The tracker reveals that over the last two weeks, about 63% of the EMS calls nationwide for heat-related illness resulted in patients being taken to a medical facility.

The risk from heat can be fatal. Heat waves kill more people in the U.S. than any other weather hazard, including hurricanes, tornadoes and floods combined, according to the CDC. The death certificates of more than 2,300 people who died in the United States last summer mention the effects of excessive heat, the highest number in 45 years of records, according to an Associated Press analysis of Centers for Disease Control and Prevention data. According to the AP analysis, nearly three-quarters of the heat deaths last summer were in five southern states that were supposed to be used to the heat and planned for it, including 84 in Florida.

Dr, Branson Collins, director of the Marcus Institute of Integrative Health at Florida Atlantic University, suggests checking weather apps to learn when the temperature peaks each day. “You want to minimize your time outside during the peak. Even a few degrees can make a difference.”

He also advises anyone doing an outdoor activity who feels their heart racing, palpitations, or shortness of breath to stop immediately and get indoors or in the shade to cool off.

Drinking water and fluids with electrolytes can be crucial for some people, he said.

“Some people don’t sweat well. Sweating helps remove heat from your body so you can cool down,” he explains. “If you can’t sweat, your body overheats, which can be dangerous.”

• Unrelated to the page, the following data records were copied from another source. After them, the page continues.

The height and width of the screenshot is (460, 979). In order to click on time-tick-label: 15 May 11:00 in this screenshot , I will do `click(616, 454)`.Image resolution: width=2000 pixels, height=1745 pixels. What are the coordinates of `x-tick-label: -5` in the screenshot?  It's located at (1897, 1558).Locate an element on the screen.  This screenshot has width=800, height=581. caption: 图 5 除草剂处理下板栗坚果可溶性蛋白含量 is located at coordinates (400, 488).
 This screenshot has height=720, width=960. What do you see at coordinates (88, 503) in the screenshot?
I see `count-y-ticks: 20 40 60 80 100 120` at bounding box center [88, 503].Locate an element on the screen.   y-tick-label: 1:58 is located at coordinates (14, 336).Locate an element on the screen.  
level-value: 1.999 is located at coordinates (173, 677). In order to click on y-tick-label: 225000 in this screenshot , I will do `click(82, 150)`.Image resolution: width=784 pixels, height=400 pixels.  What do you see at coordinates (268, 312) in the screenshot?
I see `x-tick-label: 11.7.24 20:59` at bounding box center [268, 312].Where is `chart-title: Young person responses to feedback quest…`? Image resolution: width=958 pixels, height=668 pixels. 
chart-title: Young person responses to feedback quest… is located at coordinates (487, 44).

—A few hot tips to consider

—Using a fan when the indoor heat is 90+ degrees can do more harm than good. Fans in extreme heat can give a false sense of comfort and are less effective in cooling the body.

—Taking a cold shower or doing a cold plunge when you are sweating is not a good idea. It could trigger lightheadedness and cause you to pass out.

—The coolest time of the day in South Florida is between 6 and 8 a.m. If you are going to take a walk, do it early.

—People can improve their threshold for heat tolerance. You can build up your body’s tolerance by exposing yourself to short bouts of heat and humidity and gradually increasing the length of exposure over time,

—Caffeine can be dehydrating so you want to limit your intake when outside on a hot day.

—Mold and bacteria grow more easily in high temperatures. Change your AC filter more often during the hot summer months.